Agrocorp will also be working with FMO to establish farmer-training programs in countries including Myanmar.
“This new working-capital facility will enable the client to implement a more sustainable food supply chain in emerging countries,” Rabobank Singapore chief executive officer Harjan Kuiper said.
Mr Iyengar said Agrocorp was well placed to meet sustainability covenants to satisfy loan requirements, and because sustainability was already an important focus area for the company.
‘We are happy to have finalised this facility with FMO and Rabobank and are confident that this will be an important stepping stone to further growth and cooperation,” Agrocorp chairman and managing director Vijay Iyengar said.
“Agrocorp is a natural partner for FMO due to its strong and growing presence in fast-developing economies like India, Myanmar, Turkey and Bangladesh,” FMO chief investment officer Linda Broekhuizen said.

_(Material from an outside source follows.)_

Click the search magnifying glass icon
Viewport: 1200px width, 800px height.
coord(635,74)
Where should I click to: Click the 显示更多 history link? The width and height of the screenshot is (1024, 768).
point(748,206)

“Sustainability is also a priority for the company given its market leadership positions in pulses and plant proteins, the consumption of both of which is seen as an important gateway towards a more environmentally friendly food system.”
Agrocorp said it had increased its efforts to execute business via blockchain solutions that digitised trade documents.
These have ensured intercontinental agricultural trade could take place despite flights and courier services being disrupted by the COVID-19 pandemic which has challenged food supply chains in developing markets especially.
Agrocorp’s global supply chain handles commodities including pulses, wheat, rice, oilseeds, sugar and nuts.
Last year, Agrocorp moved more than 12 million tonnes of commodities from origins including Australia, North America, Ukraine, Myanmar and West Africa.
FMO supports sustainable private-sector growth in developing countries and emerging markets by investing in projects and entrepreneurs.
FMO focuses on three sectors which it sees as having high development impact: financial institutions; energy; and agribusiness, food and water.
Its committed portfolio of €10.4 billion spanning more than 80 countries, and is one of the larger global bilateral private-sector developments banks.